A U.S. appeals court has ruled that a New York City police officer who criticized an arrest quota at his precinct was protected by the First Amendment.
The Manhattan court on Thursday revived Officer Craig Matthews' 2012 lawsuit claiming he was retaliated against for telling superiors at his Bronx precinct the quota had led to unjustified stops and arrests by officers.
The court said Matthews' comments were protected by the U.S. Constitution because he was acting as a citizen, not a public employee, when he made them.
"Matthews was not flagging specific violations of law, but rather expressing an opinion on a policy which he believed was limiting officer discretion," Circuit Judge John Walker.
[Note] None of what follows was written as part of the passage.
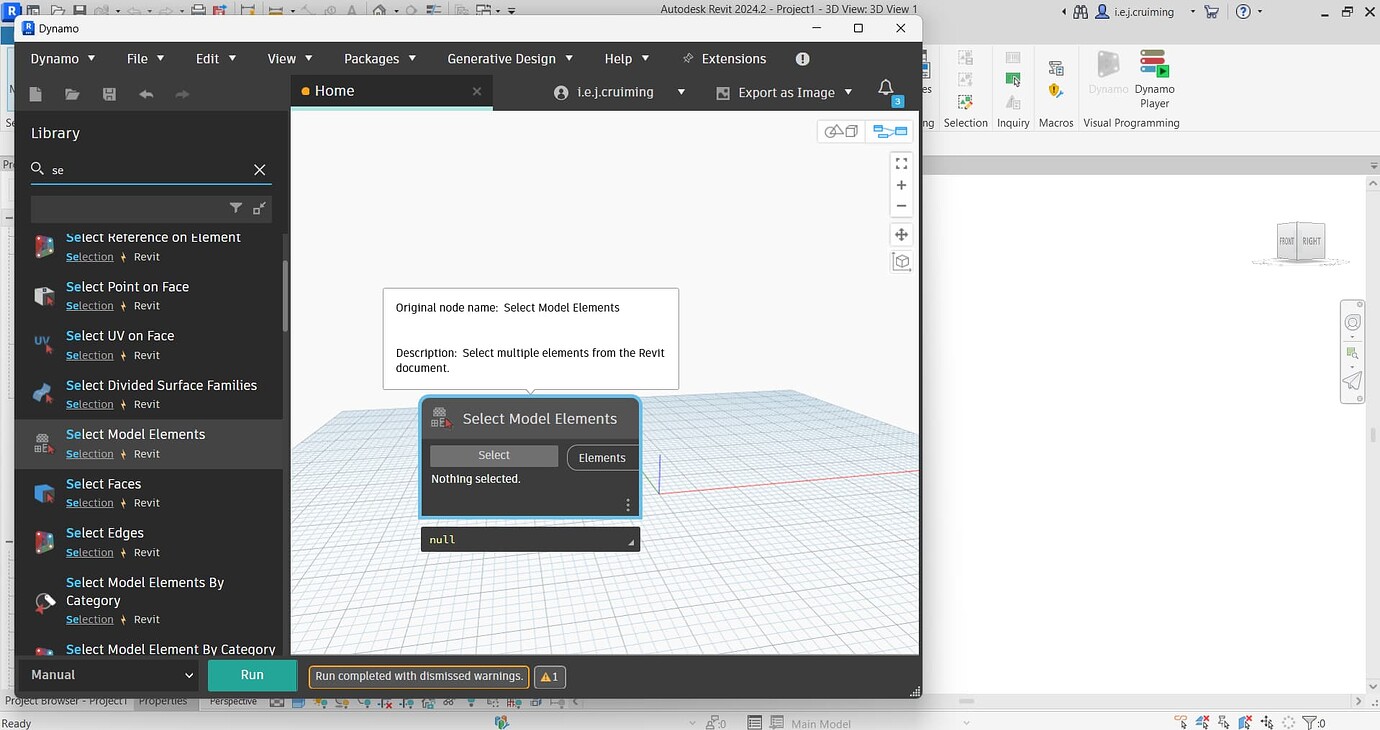Dismiss the Run completed warnings message
The image size is (1380, 730).
(x=418, y=676)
Thursday's decision overturned a 2013 ruling by a U.S. judge who dismissed the suit, and sent it back to him to decide whether Matthews faced unlawful retaliation.
Matthews' suit came amid a broader battle over the legality of the NYPD's "stop and frisk" practice, which critics claimed was illegally targeting minorities and had caused a rift between police and city residents.
The police department is implementing reforms after a federal judge said in 2013 that stop-and-frisk was unconstitutional.
Matthews' attorney, Christopher Dunn of the New York Civil Liberties Union, said in a statement the ruling would protect the ability of officers to speak out about quotas and other types of police misconduct.
A spokesman for the City Law Department said the decision was being reviewed.
The case is Matthews v. The City of New York, 2nd Circuit U.S. Court of Appeals, No. 13-2915.